Curtis Stone's Cauliflower & Spinach Dal

1 hr 30 mins (10 mins)
Serves 6
Daal is both the Indian word for dried split legumes (such as lentils and peas) and the name of a stew made with these foods. 
  • 3 tbs olive oil
  • 1 yellow onion, finely chopped
  • 3 tbs finely chopped peeled fresh ginger
  • 4 large garlic cloves, finely chopped
  • 1 long red chilli pepper, finely chopped
  • 2 1/2 tsp ground coriander
  • 2 1/2 tsp ground cumin
  • 1/2 tsp cayenne pepper (optional)
  • 450g (about 2 cups) yellow or green split peas, rinsed
  • 1 head cauliflower, cut into bite-size florets 170g fresh baby spinach
  • 1/2 cup fresh coriander leaves Steamed brown basmati rice, for serving
  1. Heat a large heavy pot over medium heat.

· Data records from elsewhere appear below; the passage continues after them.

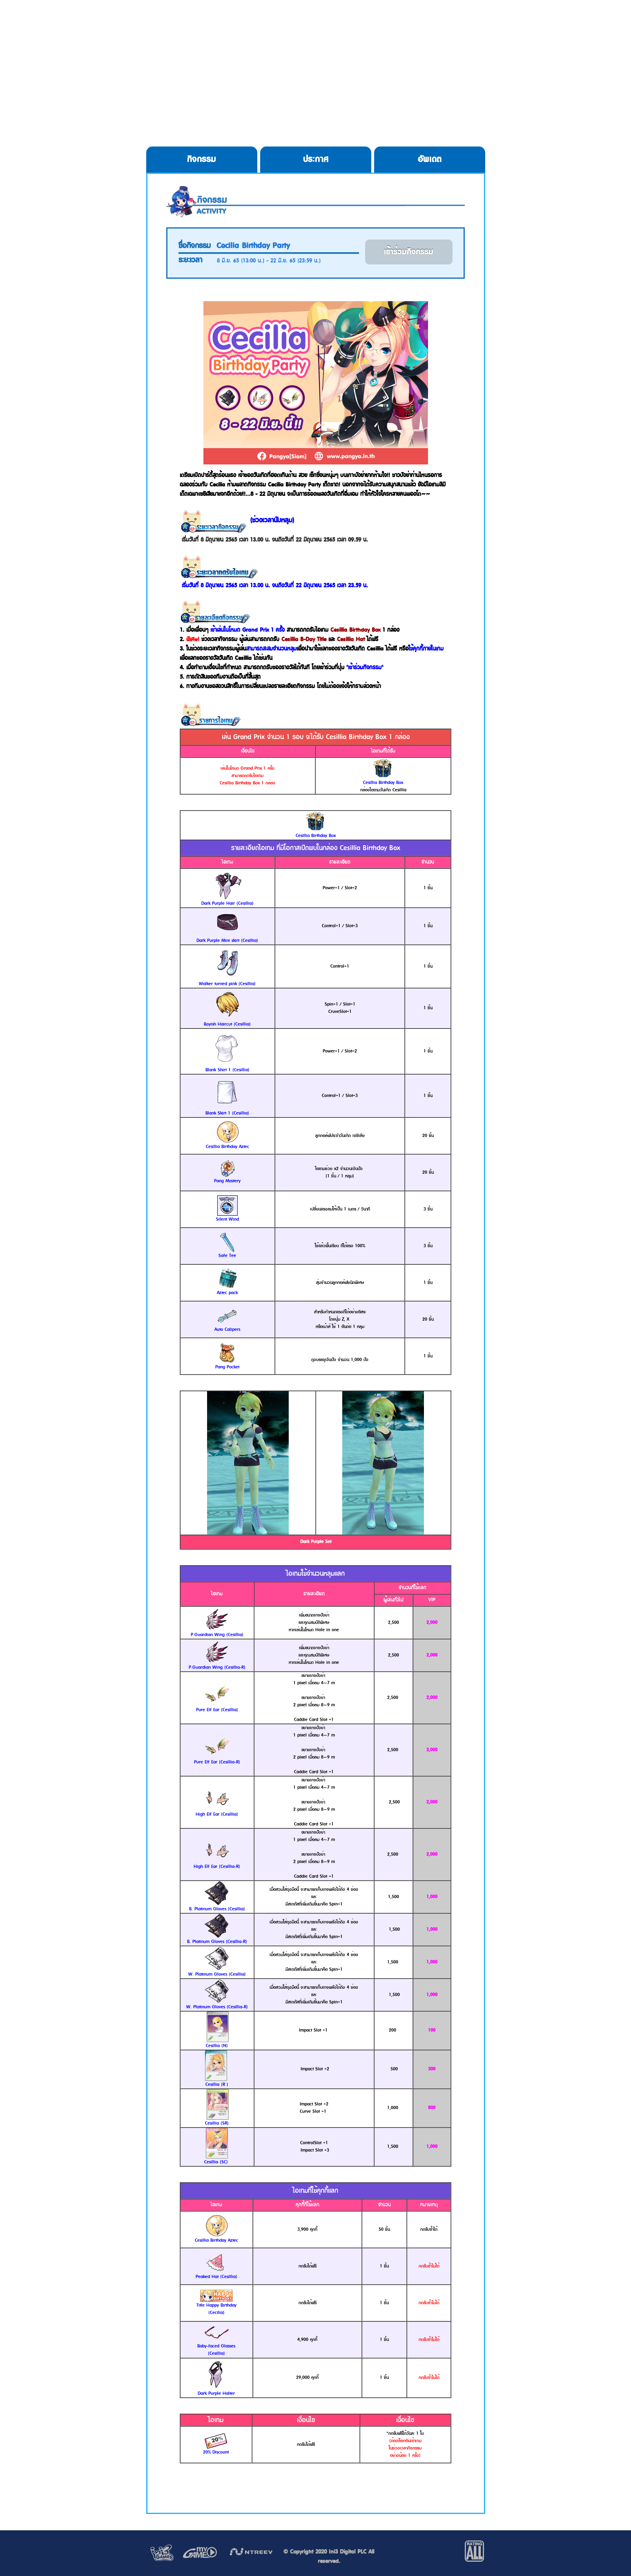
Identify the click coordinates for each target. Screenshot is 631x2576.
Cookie (368, 24)
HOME (144, 24)
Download (218, 24)
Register (296, 24)
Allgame (490, 24)
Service (430, 24)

Add olive oil, then add onions and cook, stirring often, for about 5 mins, or until tender. Stir in ginger, garlic, and chilli and cook for about 1 min, or until fragrant. Add ground coriander, cumin and cayenne, if using. Stir often for about 5 mins to toast spices.
  2. Stir in peas and enough water to cover, about 6 cups. Bring to a simmer over high heat, then reduce heat to medium-low, cover, and simmer gently, stirring occasionally, for about 45 mins, or until peas are tender.
  3. Add cauliflower, cover again, and cook, stirring occasionally, and adding more water as needed to adjust thickness to your desired consistency, for about 35 mins, or until cauliflower is falling apart and mixture thickens slightly. Add spinach, and stir until wilted.
  4. Spoon dal into bowls or onto platter with rice. Sprinkle with fresh coriander and serve.